I finished the book; I've never picked up another.

Talk about pure Victorianism; the idea of the devouring gaze is tied to medievalism. But the linking of coy physicality and ogling men is pure Victorianism. The medievals, at least, didn't make it so creepy.

I considered the modern, female mystery/suspense version of the devouring gaze creepy. Not the lycra pants, you understand. I would have applauded a Sookie who put them on because she didn't want to run to Walmart and didn't care what she wore OR a Sookie who thought, "I've got a darn fine body. I'm gonna go flaunt it!" In the Regency romances I read, the heroines often dress up to impress their rake husbands; they never pretend that isn't what they are going!
Speaking of Victorians, here's a species that knows
how to flaunt its stuff!
That's Steve, by the way.

What I find creepy in Harris's and similar type mystery series is the heroine's Victorian-like ingénue innocence. She never actually engages with the impact of her appearance--it's all happening to somebody else. Look, the reader is constantly being instructed, look at how much she doesn't care about appearance. She isn't shallow and trite like those snobby glamorous bimbos. She doesn't know she's pretty at all. But notice how often other characters comment on her hair, her face, her body. Oh, wait, here's another conversation where her looks are praised . . . oh, my, she's so terribly, terribly surprised. She can't believe that anyone noticed her boobs in that push-up bra she was forced to wear! 

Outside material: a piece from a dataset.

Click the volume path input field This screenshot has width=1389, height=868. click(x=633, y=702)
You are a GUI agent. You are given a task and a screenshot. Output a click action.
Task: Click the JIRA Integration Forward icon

Because she's an idiot? Or because women have a double standard?

Case in point: I recently (2006) picked up a Kerry Greenwood novel. Kerry Greenwood is an Australian writer who produced the Phryne Fisher mysteries, an interesting series (and great television show!).

Greenwood has come out with a new series with a heroine, Corinna Chapman, who is an unrepentantly size-large baker. She certainly isn't into all that model-type starving that her assistants practice. Nope, that's not her style. Take her as she is.

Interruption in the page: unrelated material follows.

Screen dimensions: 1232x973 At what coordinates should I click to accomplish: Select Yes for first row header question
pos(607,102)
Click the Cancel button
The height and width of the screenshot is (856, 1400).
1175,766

And I respect that. I like that attitude in people. Except Corinna has a handsome boyfriend with a washboard stomach about which the reader is reminded incessantly.

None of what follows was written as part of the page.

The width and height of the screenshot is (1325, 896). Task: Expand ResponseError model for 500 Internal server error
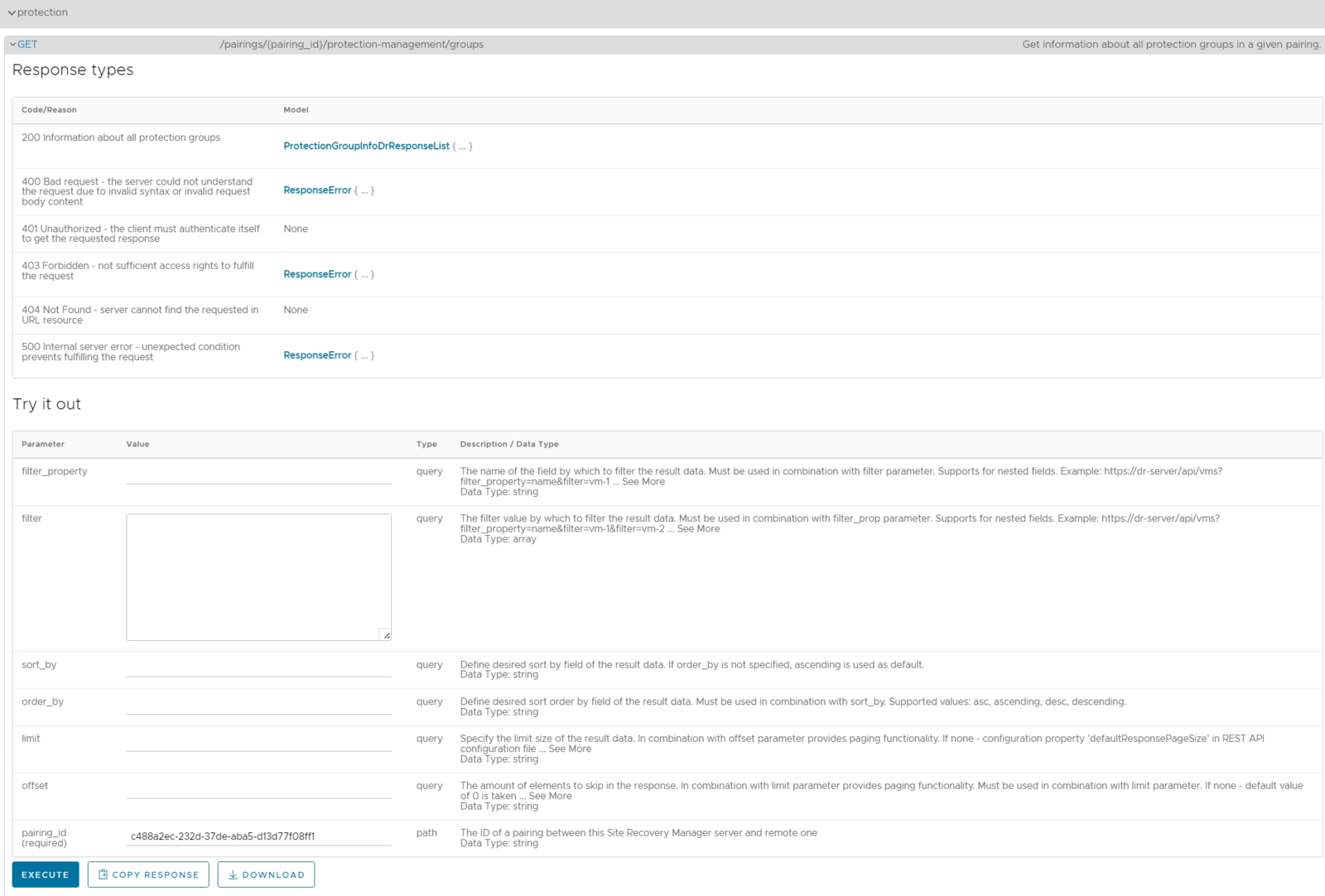317,355
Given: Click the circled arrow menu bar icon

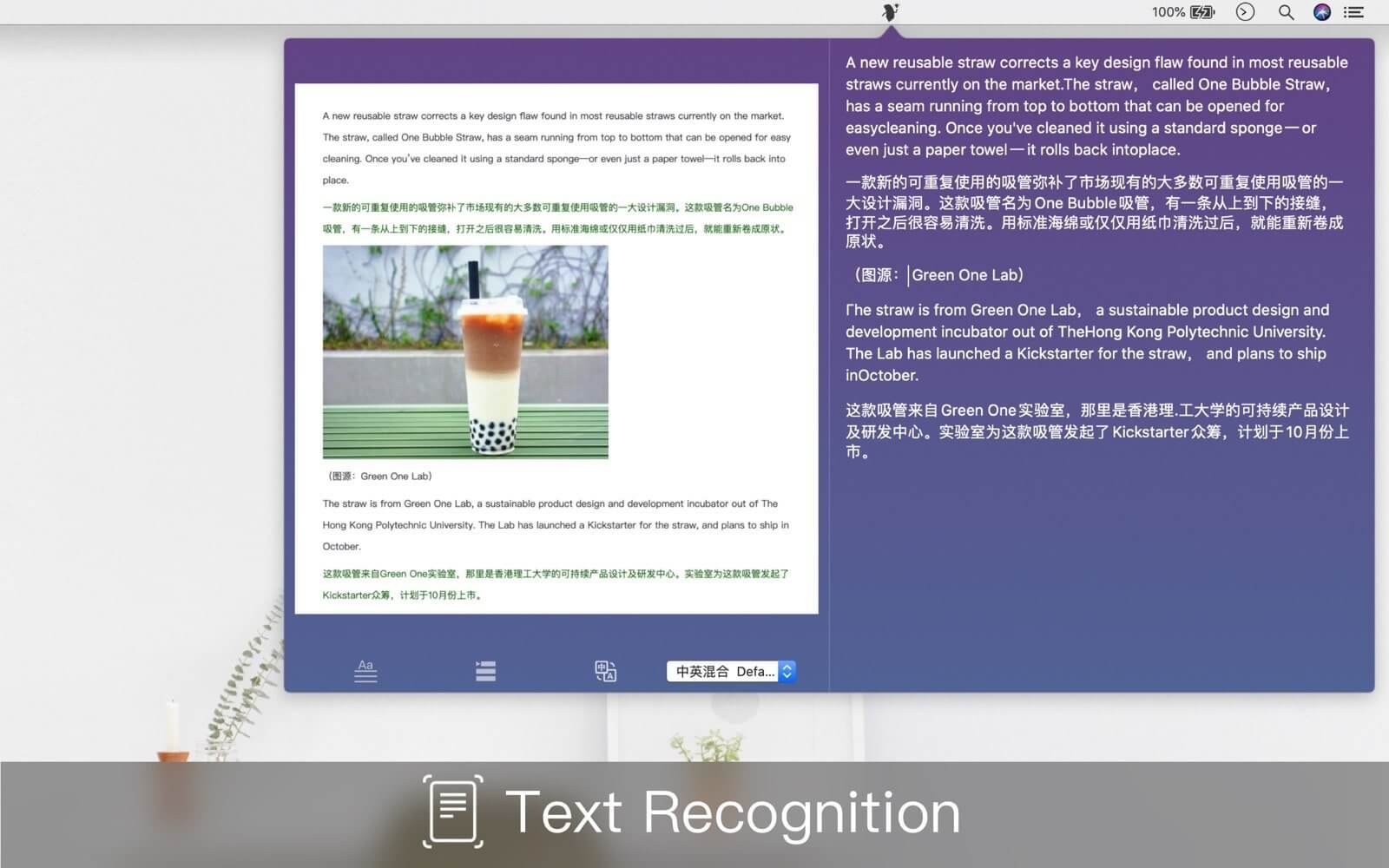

No reason why she shouldn't have a handsome boyfriend with a washboard stomach except it fits into my beef with Harris and all female mystery writers who play this particular game. For instance, in the mysteries with two suitors, one suitor will sometimes be a bit homely (the best friend the heroine grew up with), but the other suitor will always be a hunk; neither suitor will be especially nerdy or especially plain or an especially bad kisser or especially plump.

So, the heroines of these series aren't obsessed with appearance, but can the writers truly claim they are not?

Doesn't look like it.

3 comments:

Eugene said...

The "ugly = evil" equation is one of the many gripes I have about George Lucas's "big bads." As a counterexample, I point to Whedon's Sunnydale Mayor Richard Wilkins (Harry Groener), the epitome of cool, calculating evil. The coolest, most calculating thing about Mayor Wilkins? He got elected. And Shaw on Person of Interest is a great example of a female protagonist who knows what her assets are and doesn't mind using them. The same goes for the weird rapport her character has with Amy Acker's Root.

Joe said...

Writers writing criticism is a dangerous game since it so easily exposes their own failings. Steven King and Orson Scott Card come to mind as people who have written very good "how to write" pieces, yet violate their own principals, sometimes (often, in Card's case) so egregiously you wonder if they are reading their own writing.

Kate Woodbury said...

Yeah--like Stephen King criticizing Twilight. I totally see his point of view. I think he IS a better writer than Meyers. But it's not good for a guy who gets criticized for writing populist trash to criticize someone for writing populist trash. (Like Community College professors who criticize lowly adjuncts: Really? Do you KNOW how far down the totem pole you are already? Ah, but then even poor people invent status symbols.)